We also note that parameterization of these models must be investigated in future efforts to identify areas of sensitivity and uncertainty in outcomes. Perturbing the nervous system parameterization and understanding how the cardiopulmonary system adjusts in response to exercise may elucidate manifolds that lead to distinct patient outcomes and physiological states. This includes trauma, exercise, and interventions such as drugs. We aim to explore these spaces in more detail in future work.

More broadly, we note that mathematical models are often developed with a specific cohort in mind, not with patient-specific configurations as an input parameter. Age must be considered for a model to be contextualized for large cohorts. BioGears is a sophisticated physics-based model of human whole-body physiology, with specific models to support acute changes in homeostasis. Distinct physiological changes due to age define the patient and must be considered in the model at the inception. Pulmonary physiology changes with age in children include increases in pulmonary compliance and function with age [39,40,41]. Similarly, changes in cardiac physiology are seen with age and maturation of the autonomic nervous system. We aim to continue to expand the flexibility of the system-level models in BioGears to consider age parameterization in a more nuanced manner, especially the pulmonary and cardiovascular systems.

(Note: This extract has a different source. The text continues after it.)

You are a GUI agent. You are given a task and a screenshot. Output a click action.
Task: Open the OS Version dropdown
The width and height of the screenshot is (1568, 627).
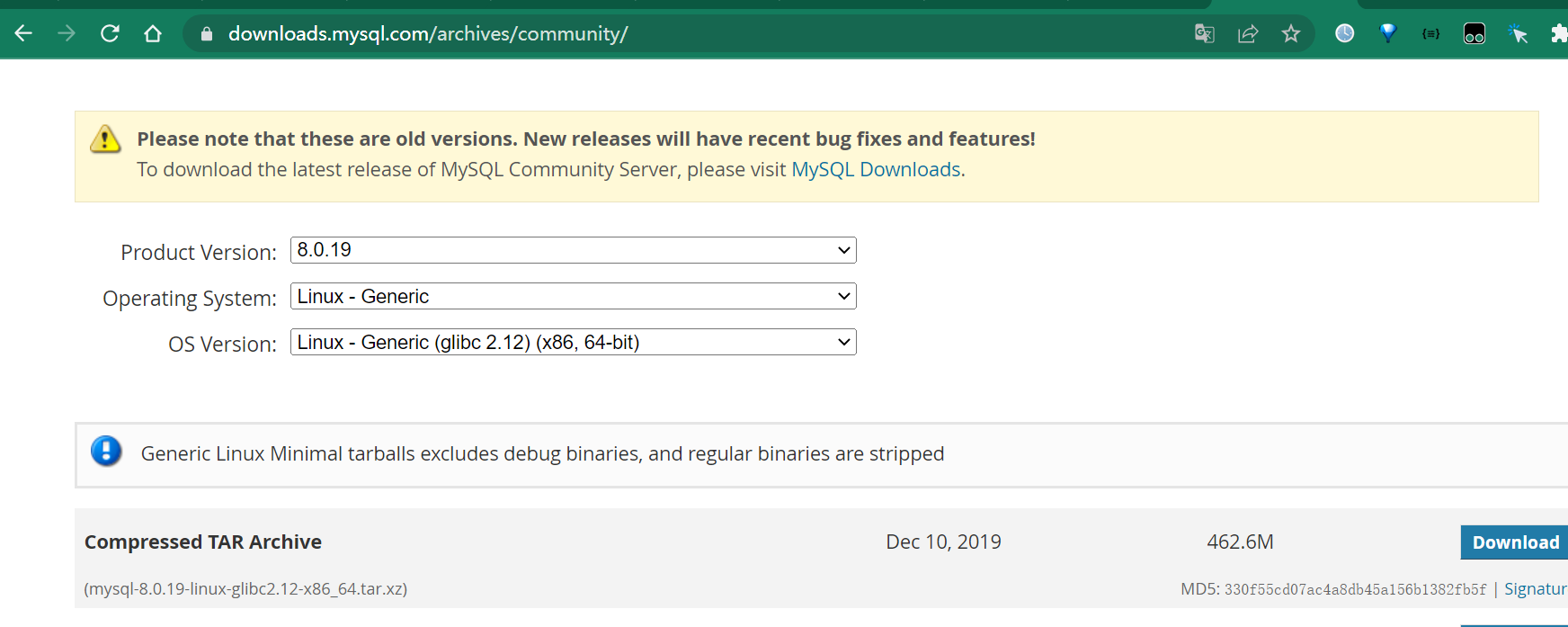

Finally, we note that a platform like the BioGears physiology engine is a library with a dynamic, responsive application programming interface built into the software architecture. There are numerous applications that may be built with the BioGears libraries. One application of note is healthcare simulation education. This educational paradigm supports active learning through participation in simulated scenarios to treat patients. BioGears has been used in numerous simulation platforms including tablet training for burncare [42] and surgical instruction [43]. Other simulation platforms have been developed specifically for pediatrics [44,45] and neonatology [46,47,48,49]. Of these platforms, there is an opportunity to integrate the BioGears platform into educational tools that can train clinical providers on the nuances in pediatric and neonatal physiology.

5. Conclusion

In conclusion, we have developed a mathematical model of the whole-body physiological response to exercise that includes age-associated adjustments. Using age as an input parameter we scale the cardiopulmonary system and initialize a distinct patient state. From this initial configured patient, we investigate exercise response by having the simulated patient perform increasingly strenuous exercise events, in a stepped wise manner, with periodic breaks in between events. We find distinct age-related differences to this exercise event in the patient populations, demonstrating the model’s capacity to simulate variable patient response as a function of age. Other future work will target validation, sensitivity of the model, and future simulation platform integration.